Mais les Russes ne sont pas les seuls suspects dans la mesure où les États-Unis ont également intérêt à la neutralisation définitive de ces gazoducs qui peuvent décourager toute velléité de l’Allemagne de renouer avec la Russie (option très peu probable pour l’instant).
À ce propos, Le président américain Joe Biden avait déclaré le 7 février lors d’une conférence de presse (deux semaines avant le début de l’offensive russe) : « si la Russie envahit (l’Ukraine), alors il n’y aura plus de Nord Stream 2. Nous y mettrons fin ». Il a précisé à un journaliste qui demandait : « mais comment ferez-vous exactement, puisque… le projet est sous le contrôle de l’Allemagne ? » : « Je vous promets que nous serons en mesure de le faire » (suivi d’un sourire entendu). Bien sûr, il n’a pas évoqué le moindre plan d’attaque ou de sabotage… Certains attribuent ces déclarations à une gaffe supplémentaire du président Biden habitué de la chose.
Mais déjà le 27 janvier, la sous-secrétaire d’État pour les Affaires politiques, Victoria Nuland, promettait que Nord Stream 2 serait stoppé « d’une manière ou d’une autre ».

Sur le plan technique, cela semble assez simple à réaliser pour les Américains. Le magazine Sea Power rapportait le 14 juin 2022 que la Task Force 68 de la 6e flotte de l’US Navy effectuait des exercices de déminage sous-marin dans la zone exacte où ces sabotages ont eu lieu. L’article détaillait : « en soutien à BALTOPS, la 6e flotte de l’US Navy s’est associée aux centres de recherche et de guerre de l’US Navy pour apporter les dernières avancées en matière de technologie de chasse aux mines par véhicule sous-marin sans pilote en mer Baltique afin de démontrer l’efficacité du véhicule dans des scénarios opérationnels.
L’expérimentation a été menée au large de Bornholm, au Danemark, avec des participants du Naval Information Warfare Center Pacific, du Naval Undersea Warfare Center Newport et du Mine Warfare Readiness and Effectiveness Measuring, tous sous la direction de l’U.S. 6th Fleet Task Force 68. ». On comprend mieux pourquoi Moscou parle de la zone de l’île de Bornholm comme « contrôlée par la CIA ».

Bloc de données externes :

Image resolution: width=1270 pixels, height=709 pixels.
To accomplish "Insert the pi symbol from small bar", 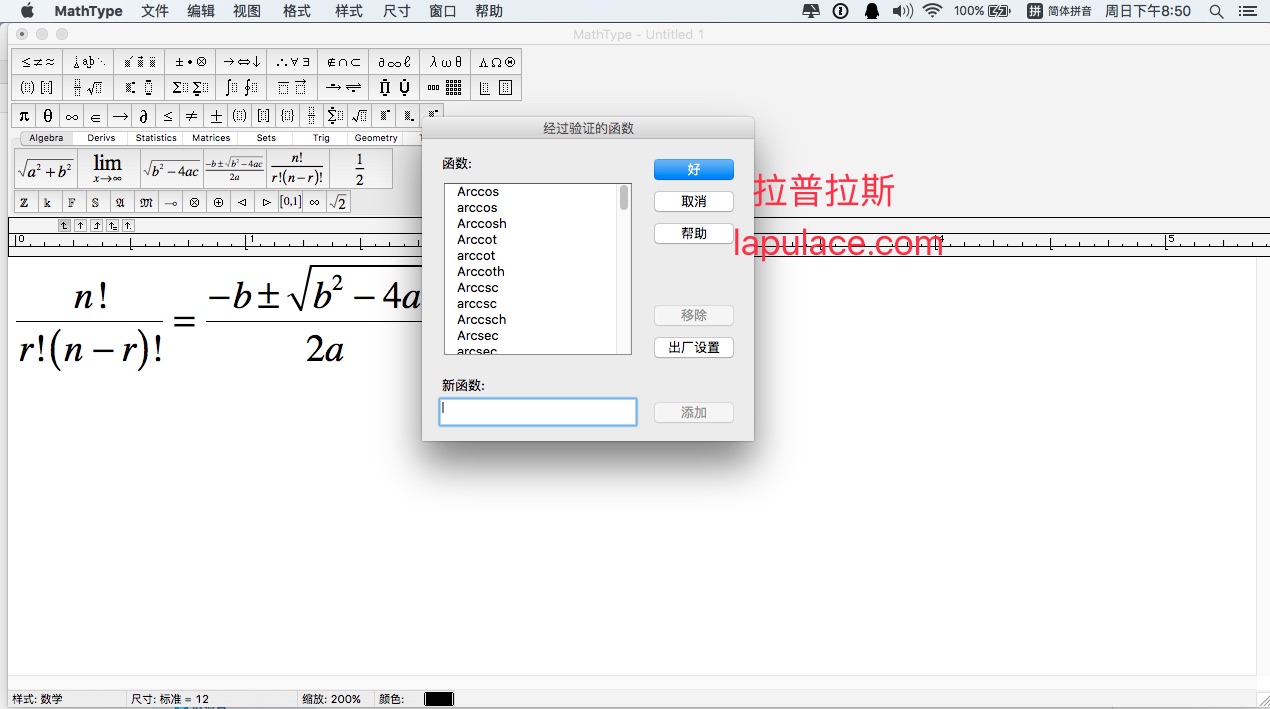I will pyautogui.click(x=24, y=116).
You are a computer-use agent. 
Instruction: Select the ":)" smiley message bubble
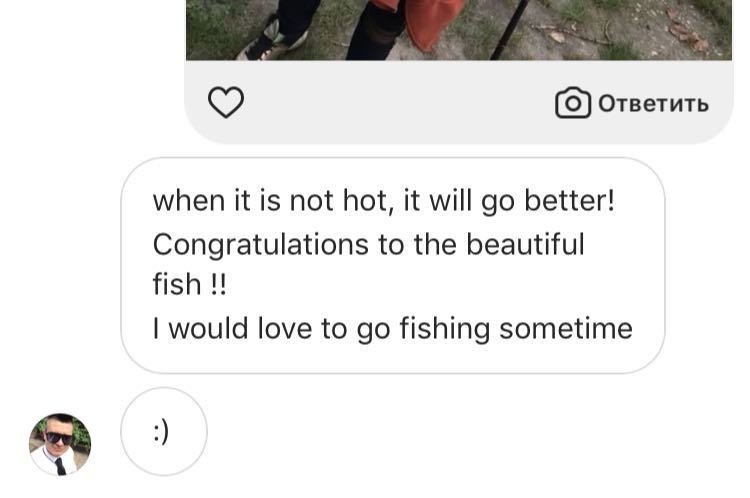(x=162, y=432)
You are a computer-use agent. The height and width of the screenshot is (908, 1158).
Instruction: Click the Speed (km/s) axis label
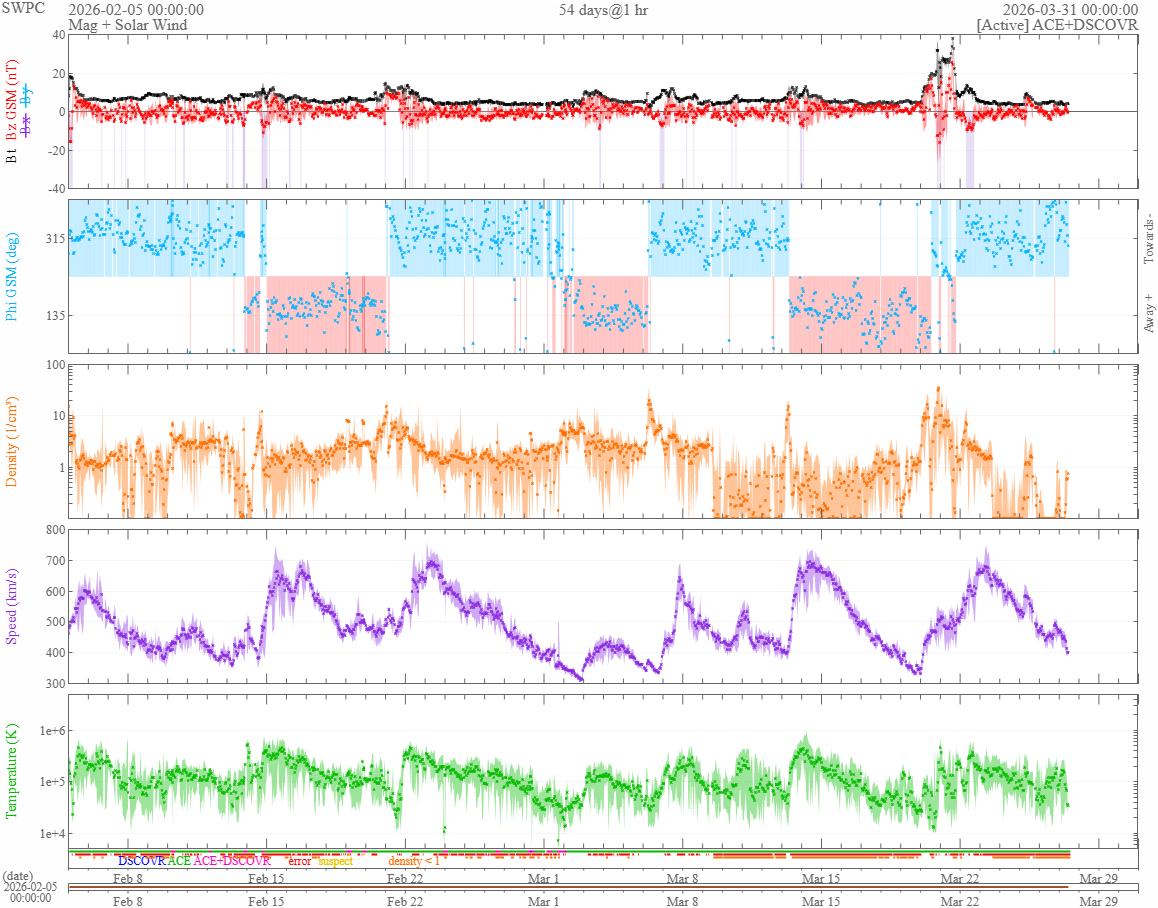[13, 605]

Enfin, les pays voisins peuvent aussi être soupçonnés et en particulier la Pologne qui voyait d’un très mauvais œil ces gazoducs approvisionnant l’Allemagne depuis la Russie. Héritage de la Seconde Guerre mondiale, les Polonais entretiennent une haine viscérale vis-à-vis de la Russie et de l’Allemagne qui ont été les responsables les pires horreurs dans le pays. Ils peuvent avoir été tentés de mener ce geste symbolique fort qui coupe définitivement la liaison gazière entre ces deux pays… Très proches géographiquement des zones où se sont déroulés ces sabotages, ils ont aussi les professionnels capables de le faire, particulièrement au sein du « Jednostka Wojskowa Formoza ».

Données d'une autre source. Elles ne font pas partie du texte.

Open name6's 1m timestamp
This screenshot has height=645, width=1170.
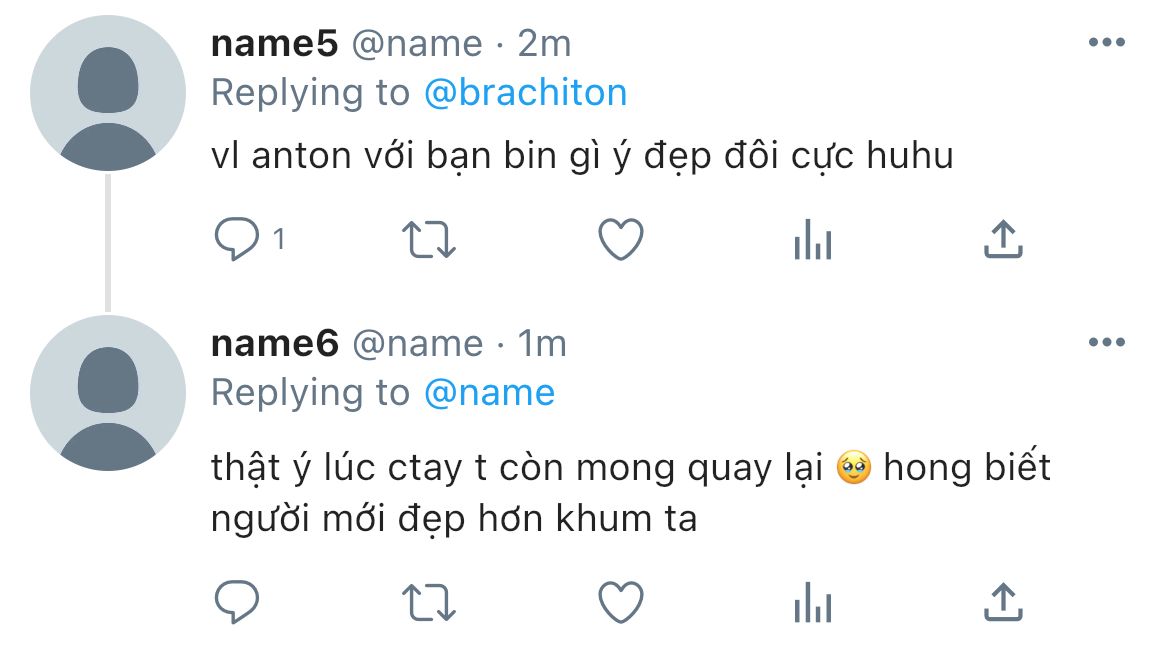542,343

Il ne faut pas attendre grand-chose des inspections qui vont avoir lieu dans l’avenir car une des caractéristiques des forces spéciales est de ne laisser aucune trace permettant de les identifier après coup. Mais une erreur est toujours possible.
Si le mystère est maintenu, cela prouvera qu’il s’agit d’un des plus beaux coups tordus du début du XXIè siècle.
Il n’en reste pas moins que cette affaire symbolise la rupture progressive de toutes les relations – même économiques – entre la Russie et l’Occident comme au pire temps de la Guerre froide, celle du temps du joug de Staline.